You wanna be conservative, fine. But if you're a conservative, you feel the need to not change. Then you should be behind me, too, on this one. Because Bush is slowly CHANGING this country from Democracy to Facism
S3nd K3ys
Vofman wrote:
Yep. What you may have feared in the past has come true. "President" Bush and the NSA (National Security Agency) are now monitering hundreds, if not THOUSANDS of e-mails, telephone calls, and other forms of communication. How did the bastard pull this one off without a warrant? Why, because the War in Iraq "grants" him this power, so he doesn't need to get a special warrant. Bull ****.

Yeah, I can here the groan of Conservatives everywhere: "Vofman, I have nothing to hide, so why are you beating up out President for this? He just wants to protect our country."

Yeah. You probably DON'T have anything to hide, I don't doubt that. However, you do have something to lose: your rights as an AMERICAN CITIZEN. Thanks to the Patriot Act, the FBI now has the power to conduct secret searches and surveillance in the U.S. So, while you may not have anything to hide, you have your Right of free speech to lose.

The government has blown it's powers up from 9/11 and the Iraq War to insane proportions. There is no way that they have the right to do this, but they have gone and done it. What do we do when a President of the United States breaks the law? Remeber Richard Nixon? He did. So did Bush. Kick his sorry *** out of that White House. He lost his privileges long ago. Not to mention, he shouldn't even be there in the first place.

You wanna be conservative, fine. But if you're a conservative, you feel the need to not change. Then you should be behind me, too, on this one. Because Bush is slowly CHANGING this country from Democracy to Facism


Last month called. They want their old and busted cry-baby "I don't understand the situation and only listen to Ted and John" thread back.
mschnell
S3nd K3ys wrote:

Last month called. They want their old and busted cry-baby "I don't understand the situation and only listen to Ted and John" thread back.


Attack the issue, not the person.
coolclay
We must give up some freedoms to become a safer country. If having someone reading my emails, or listen my phone calls prevents another terrorist attack more power to them. And just to let you know they aren't spying on people unless there is a reason. SO if you are calling/emailing people that may be connected to "peace" activists, or other shady people, then you may very well be spyed upon.
coolclay
P.S. Don't try to tell me what to believe.
Quote:
You wanna be conservative, fine. But if you're a conservative, you feel the need to not change. Then you should be behind me, too, on this one.
Sappho
Whatever do as u like but dont be surprised that u can wake up one morning and find urself in the Equilibrium movie (or the book 1984 Wink ). But yet there will be no more terrorists.

Personally i would rather risk the terrorists.
Slammer
Bush is just as bad as all these people hes saying we should be scared of. Thats the whole point of all of this.
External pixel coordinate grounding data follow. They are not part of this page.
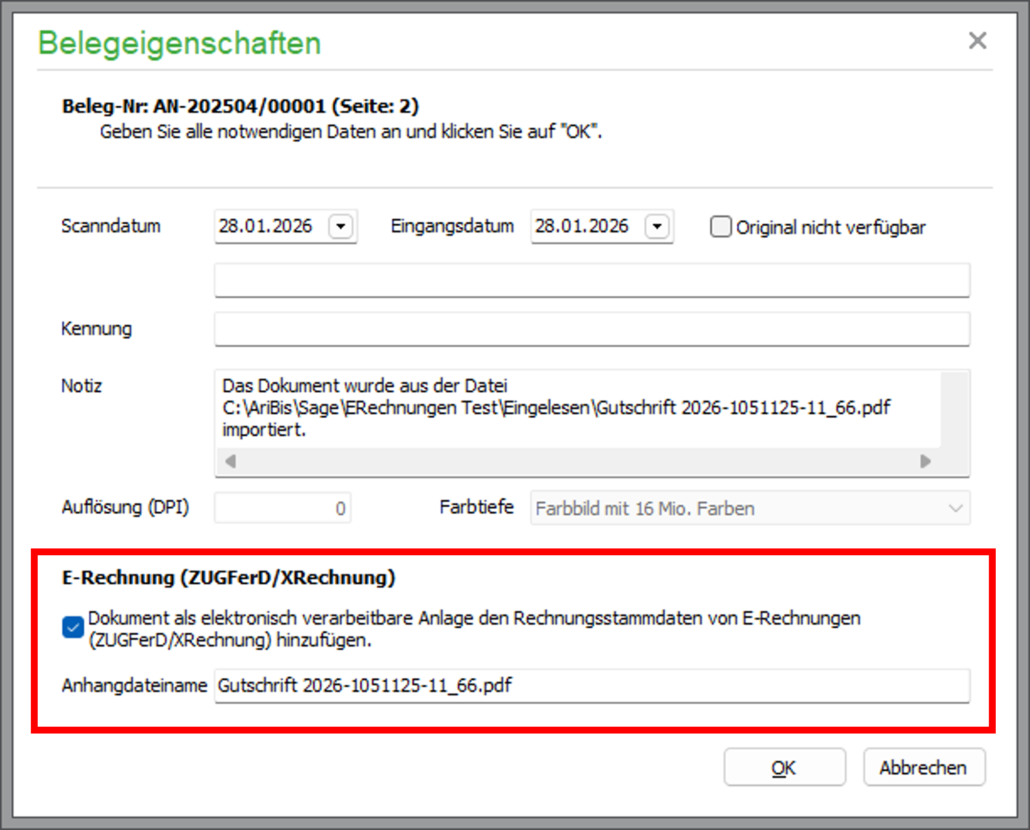This screenshot has width=1030, height=830.
Task: Click the Scanndatum date value field
Action: pyautogui.click(x=270, y=227)
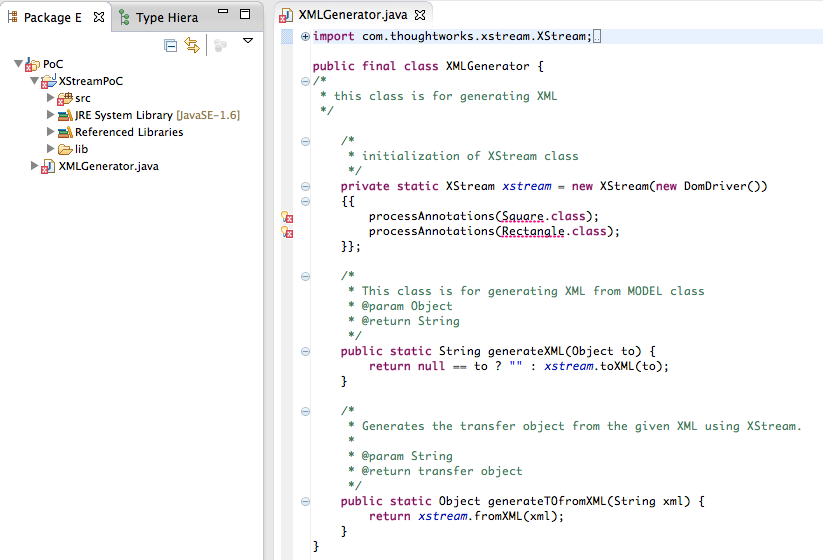Collapse the XStreamPoC project node
The width and height of the screenshot is (823, 560).
tap(35, 81)
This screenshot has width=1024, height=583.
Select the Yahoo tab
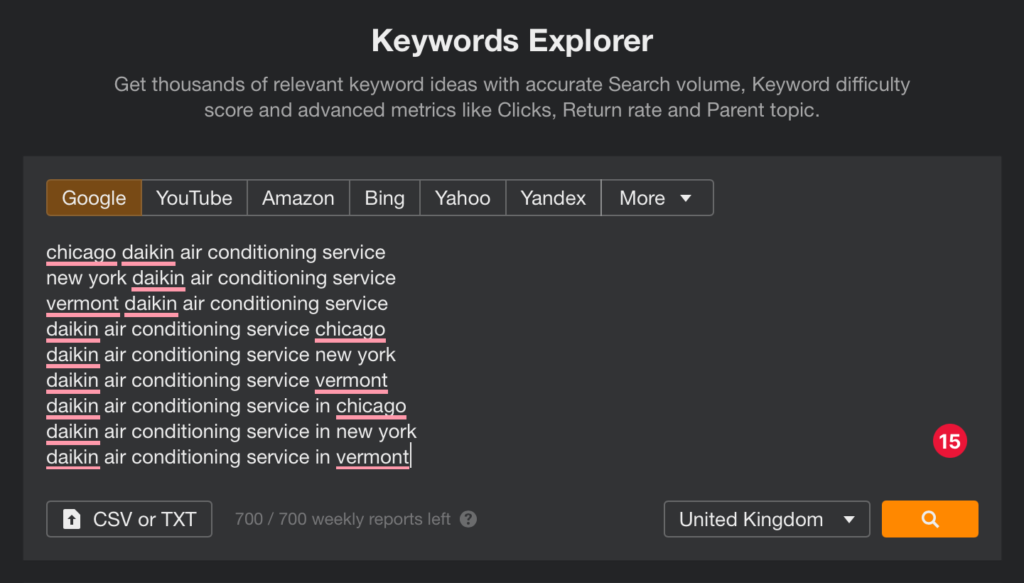pos(462,198)
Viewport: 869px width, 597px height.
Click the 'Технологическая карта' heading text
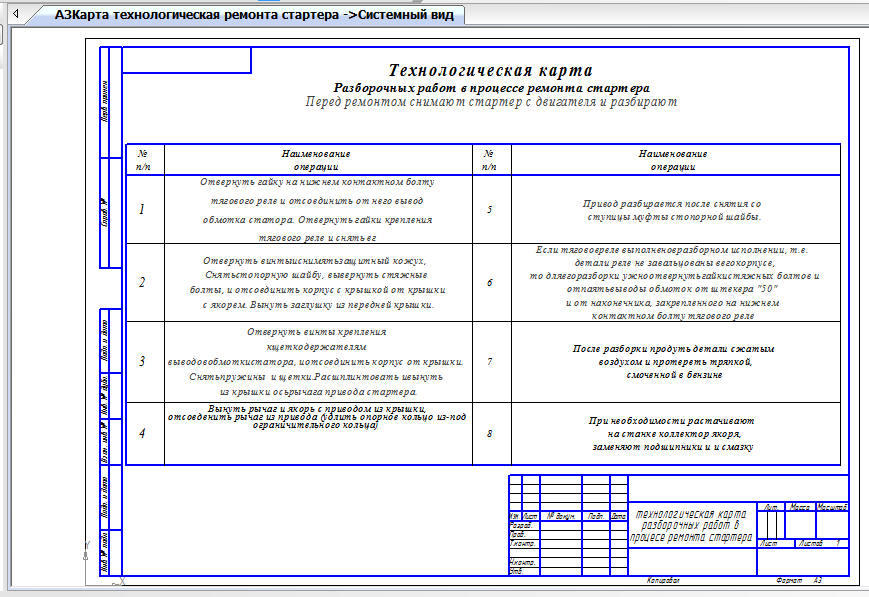click(490, 71)
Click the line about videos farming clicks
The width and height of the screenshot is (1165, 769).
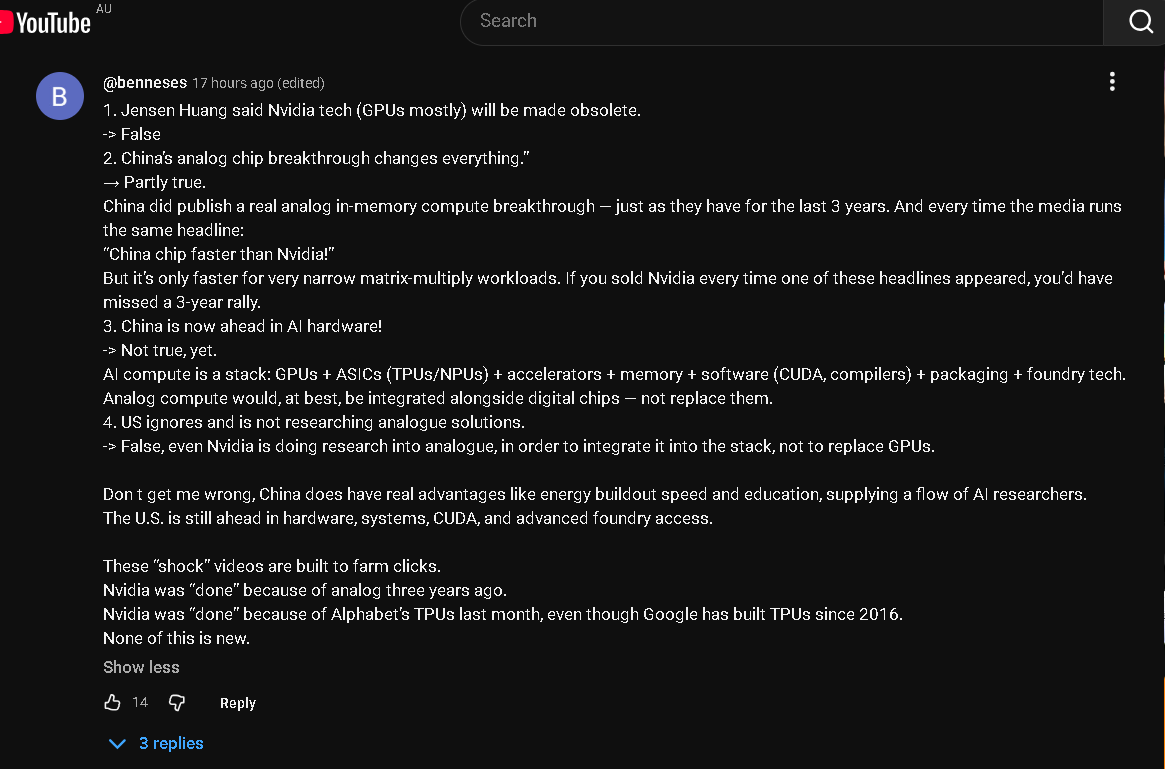tap(271, 566)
To scare us all so much that we'll beileve any bull that comes out his mouth!

And so he can get away with anything he likes as long as 'its helping to fight the war on terror!' Its such a media drawing phrase 'war on terror'. We've had terrorists for years before all of this!
Vofman
Thank you.[/quote]
Soulfire
Okay, the name of it is the Patriot Act.

If you have nothing to hide, why do you care if the gov't listens in? If the gov't has to tap phone lines to catch terrorists, and save possibly thousands of lives in the process, I'm for it.
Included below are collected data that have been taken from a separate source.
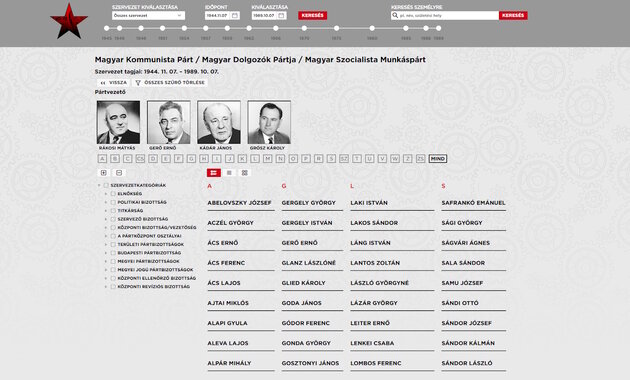Viewport: 630px width, 380px height.
Task: Open the Szervezet kiválasztása dropdown
Action: (x=148, y=15)
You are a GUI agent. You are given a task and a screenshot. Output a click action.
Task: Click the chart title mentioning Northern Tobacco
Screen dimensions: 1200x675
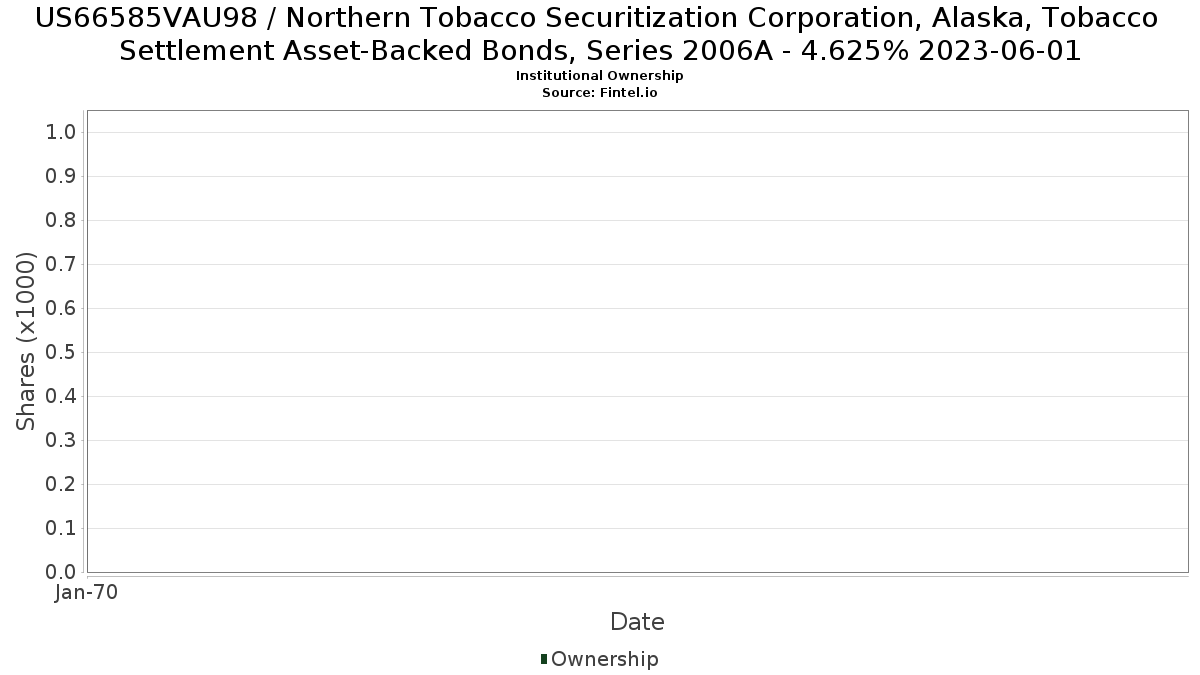click(x=599, y=34)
The key is to be patriotic about it, and know that it's making us safer. But no, you're all too busy trying to tear down the president that you don't care about anything else. Patriotism in all has completely fallen apart.

Remember the WWI days, when citizens didn't sit and fold their arms and stomp their feet at the gov't? They tried their best to make it better, and make things work.
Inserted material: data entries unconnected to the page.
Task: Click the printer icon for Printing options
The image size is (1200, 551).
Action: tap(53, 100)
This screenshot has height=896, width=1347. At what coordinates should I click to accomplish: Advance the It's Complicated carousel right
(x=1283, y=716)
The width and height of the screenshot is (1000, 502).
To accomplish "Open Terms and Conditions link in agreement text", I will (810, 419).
Today, people sit back in their chairs and look for as many ways as possible to criticize the gov't.

Okay, I'm getting a bit too far here... my main point is in the first couple blocks of text.
mschnell
Soulfire wrote:
The key is to be patriotic about it, and know that it's making us safer. But no, you're all too busy trying to tear down the president that you don't care about anything else. Patriotism in all has completely fallen apart.



Do you suggest that we all put blind faith in our leaders? Is that what patriotism is? You know that you can care for your country without liking the way things are going. Sometimes disagreeing shows more patriotism than just going with the flow. If 60% disaprove of Bush how do you say that it's not patriotic to disagree with what he is doing? Does he define national patriotism? Maybe people think he's doing a bad job and out of a love for their nation (patriotism) they want to see him and his policies leave.
Soulfire
Too bad his approval ratings are going up. What I am saying is; why not go with it if it can prevent the deaths of many fellow Americans?
Jeslyn
mschnell wrote:
Soulfire wrote:
The key is to be patriotic about it, and know that it's making us safer. But no, you're all too busy trying to tear down the president that you don't care about anything else. Patriotism in all has completely fallen apart.



Do you suggest that we all put blind faith in our leaders? Is that what patriotism is? You know that you can care for your country without liking the way things are going. Sometimes disagreeing shows more patriotism than just going with the flow. If 60% disaprove of Bush how do you say that it's not patriotic to disagree with what he is doing? Does he define national patriotism? Maybe people think he's doing a bad job and out of a love for their nation (patriotism) they want to see him and his policies leave.


Finally, someone who has a valid argument.
mschnell
Soulfire wrote:
Too bad his approval ratings are going up. What I am saying is; why not go with it if it can prevent the deaths of many fellow Americans?


If you mean going to 39% from 35% then yes, they're going up, but when you're that low is it even possible to go down much further?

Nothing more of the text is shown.